Pasados el drama de la soledad
y la no correspondencia (Werther), con su escritura tormentosa
y somática de la simulación,
o la tragedia de los celos y la paranoia (Otelo), con su vacío
de escritura, los tormentos del enamorado no se detienen. Le espera
lo peor.
El asunto puede resumirse
así. Tan grande es el gasto energético del enamorado,
tan explosivo y brillante su fuego, tanta la histeria, tan intensos
la gimnasia y la locura y las tensiones, que con frecuencia el
objeto amado lo decepciona o lo deja insatisfecho. Ahora el héroe
va a dejar de ser el objeto amado o el titular del sentimiento
amoroso, y va a pasar a ser el propio amor.
Este amor sin objeto,
o con un objeto exaltado al rango de lo sobrenatural o lo divino,
tema del romanticismo alemán, los lieder de Schubert y
Schumann, es también, innegablemente, el tema del bolero
(un amor que "nació de Dios / para los dos / nació
del alma", o "Mujer, si puedes tú con
Dios hablar", o "Espérame en el Cielo,
corazón" o "que el Cielo dé explicación
/ pues si es pecado el amor / es un pecado Divino" -pienso
que todo este gigantismo abstracto, este kitsch, esta
grandilocuencia de decorado y mampostería ya están
en el romanticismo alemán; o mejor, yo los veo retrospectivamente
en los lieder, especie de inevitable aberración
del tiempo de todo acto interpretativo, como residuos visuales
del bolero).
Su tema es el carácter
sagrado no de lo amado sino del amor. En todo caso lo amado,
en la medida en que, de alguna manera inexplicable o injustificable,
es merecedor de ese amor, es también tocado por lo sacro,
contagiado, milagroseado.
El paradigma es, ciertamente,
el amor de Dante por Beatrice:
"Dal primo
giorno ch'io vidi il suo viso
in questa vita, infino a questa vista,
non m'e il seguire al mio cantar preciso;
ma or convien che
mio seguir desista
pin dietro a sua bellezza, poetando,
come all'ultimo suo ciascuno artista."
(Paraíso,
XXX, 28-33)
("Desde el primer
día que vi su cara / en esta vida, hasta esto que estoy
viendo ahora, / no he dejado de cantarle; // pero ahora es conveniente
que desista / de seguirle cantando a su belleza, / como al final
le ocurre a todo artista").
Eso que estaba viendo
Dante cuando escribía estos versos ("infino a
questa vista"), es Dios.

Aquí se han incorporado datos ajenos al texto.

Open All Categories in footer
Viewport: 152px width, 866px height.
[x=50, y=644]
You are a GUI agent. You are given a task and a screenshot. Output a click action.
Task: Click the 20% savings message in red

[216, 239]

Recién entonces, habiendo
visto a Dios cara a cara, el enamorado decide no seguirle cantando
a Beatrice: tanto la ha amado, tanto le ha cantado, tan largo
ha sido el itinerario (noventa y tres cantos: todo el Infierno
y el Purgatorio, la mayor parte del Paraíso), tan desproporcionado
el gasto, que sólo Dios puede ser el objeto o el destino
de esa desmesura. La redención está en el amor,
y no en lo amado.
Pienso, inevitablemente,
que la expresión popular "haberle visto la cara a
Dios" remite al debut sexual, y esta derivación es
consecuente con el carácter básicamente asexuado
del amor beatífico.
Se trata de un amor
desmesurado pero también un poco tonto y simple, inofensivo
por lo beatífico, por lo religioso (y también,
seguramente, por su propio tamaño). Es menos amor que
adoración, forma ritualizada o secularizada del amor,
que no excluye (o que, inquietantemente, se apoya en) el miedo,
la obediencia o la fidelidad a un objeto amado despótico,
que no es sino un ídolo (eidolon), un fetiche,
un fantasma. Es un amor perfeccionista, que busca reconquistar
una especie de plenitud perdida, y cuyo objeto modelo (sacer,
lo sagrado) es la Madre: la forma misma de un regreso, de un
origen perdido que se recupera, de un descanso final después
del tiempo y de la peripecia, que sería también
el recuerdo de una plenitud de antes del tiempo, que en algún
momento se perdió.
Es eso lo que desata
la tragedia melancólica de Manuel Acuña:
"tú
siempre enamorada,
yo siempre satisfecho,
los dos una sola alma,
los dos un solo pecho,
y en medio de nosotros
mi madre, como un Dios."
Esta presencia intrusiva
y apabullante de la madre no fue tolerada por Rosario, la amada
de Acuña. Ella, razonablemente, lo abandona. Él,
razonablemente, se mata ("¡Adiós por la
vez última, / amor de mis amores; / la luz de mis tinieblas
/ la esencia de mis flores, / mi lira de poeta, / mi juventud,
adiós!").
Nada, lo que se dice
nada, podrá satisfacer al enamorado. Él es su sufrimiento.